One week back, my application status was "with assessor" at stage 4 and yesterday only status has got changed to "In progress". When today morning i checked my status, a shock was waiting for me, status has got changed back to "With assessor. I am very much worried about this.

In many forums, people says that when status changed to "In progress " at stage 4, next step is should get the response through mail.

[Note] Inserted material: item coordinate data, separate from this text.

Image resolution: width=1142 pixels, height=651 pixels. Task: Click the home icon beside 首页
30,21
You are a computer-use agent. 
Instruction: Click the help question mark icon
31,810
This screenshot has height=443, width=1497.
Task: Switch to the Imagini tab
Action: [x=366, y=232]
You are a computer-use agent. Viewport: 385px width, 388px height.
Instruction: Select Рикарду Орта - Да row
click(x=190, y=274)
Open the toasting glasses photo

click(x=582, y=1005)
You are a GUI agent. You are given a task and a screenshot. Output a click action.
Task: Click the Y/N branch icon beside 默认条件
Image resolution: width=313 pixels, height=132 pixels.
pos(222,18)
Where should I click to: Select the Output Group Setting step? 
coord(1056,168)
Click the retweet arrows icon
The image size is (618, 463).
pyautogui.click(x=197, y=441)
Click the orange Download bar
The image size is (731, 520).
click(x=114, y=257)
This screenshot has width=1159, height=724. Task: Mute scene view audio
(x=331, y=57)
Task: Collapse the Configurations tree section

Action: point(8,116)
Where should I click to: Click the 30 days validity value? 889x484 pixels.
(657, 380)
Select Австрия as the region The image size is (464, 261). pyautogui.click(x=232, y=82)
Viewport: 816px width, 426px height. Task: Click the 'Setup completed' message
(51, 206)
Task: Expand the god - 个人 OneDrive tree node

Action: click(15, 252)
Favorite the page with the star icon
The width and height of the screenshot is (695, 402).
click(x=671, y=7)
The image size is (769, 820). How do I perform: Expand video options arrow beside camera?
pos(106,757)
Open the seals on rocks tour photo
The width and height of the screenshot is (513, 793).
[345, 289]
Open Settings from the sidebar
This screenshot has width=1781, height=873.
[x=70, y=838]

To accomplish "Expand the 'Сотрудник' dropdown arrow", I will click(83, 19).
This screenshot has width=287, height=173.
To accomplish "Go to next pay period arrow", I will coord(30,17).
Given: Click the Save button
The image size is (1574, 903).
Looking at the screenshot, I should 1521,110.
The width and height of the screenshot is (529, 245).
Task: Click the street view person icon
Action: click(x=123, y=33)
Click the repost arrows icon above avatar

But in my case, it has got changed back to "With assessor" state. Can some body let me know what is happening in my case .

Thanks,


----------



## surrealist

Hey everyone,

I'd like to share my GSM timeline

Date of application: 17 June 2011

Nationality: Pakistani

Trade/profession: Accountant (General)

Visa type: 175 - Independent

CSL, MODL or SOL: CSL, SOL

Medicals submitted: 16 June 2012

Police check submitted: 08 July 2012

Date CO assigned: 02 Feb 2012

Date visa granted: Hopefully soon !


----------



## dbs

I would re-enter the gsm timeline once the c.o. Is alloted. Apologies for the incomplete time line earlier.


----------



## haythemh

hi everyone, I wana share my timeline as well, cos waiting reply driving me crazy. submitted my application 4 december 2012 and waiting. ....


----------



## kamal83

Date of application: 07/05/12

Nationality: Bangladeshi

Trade/profession: Civil Engineer

Visa type: 475

CSL, MODL or SOL: SOL

Medicals submitted:Yes

Police check submitted:Yes

Date CO assigned:08/06/12

Date visa granted: Not yet

Don't understand what should i do? I mail on three months ago to CO, common response processing is going on..................... 

Can anybody help me?


----------



## hahamed

kamal83 said:


> Date of application: 07/05/12
> 
> Nationality: Bangladeshi
> 
> Trade/profession: Civil Engineer
> 
> Visa type: 475
> 
> CSL, MODL or SOL: SOL
> 
> Medicals submitted:Yes
> 
> Police check submitted:Yes
> 
> Date CO assigned:08/06/12
> 
> Date visa granted: Not yet
> 
> Don't understand what should i do? I mail on three months ago to CO, common response processing is going on.....................
> 
> Can anybody help me?


Is it Family Sponsor 475

when did u submit your Med


----------



## kamal83

It is WA sponsor visa. I submit my med on 25/06/12 health requirement finalized but character assessment is 10% only. Is it police related? i submit police verification on same day.


----------



## hahamed

kamal83 said:


> It is WA sponsor visa. I submit my med on 25/06/12 health requirement finalized but character assessment is 10% only. Is it police related? i submit it on same day.


10% ?! 

Where do u see it. I think u have not completed online SARF form, that might show u 10%. but if u submitted Form 80 - it should be ok. Did u contact CO to find out if they sent it for external checks?


----------



## kamal83

I submitted Form-80 also. I ask my CO about any additional papers did she require. But she informed me that now she did not require any. I do not contact with CO for external checking information. Shall i ask her? Do not understand what should i do.


----------



## louiseb

hahamed said:


> 10% ?!
> 
> Where do u see it. I think u have not completed online SARF form, that might show u 10%. but if u submitted Form 80 - it should be ok. Did u contact CO to find out if they sent it for external checks?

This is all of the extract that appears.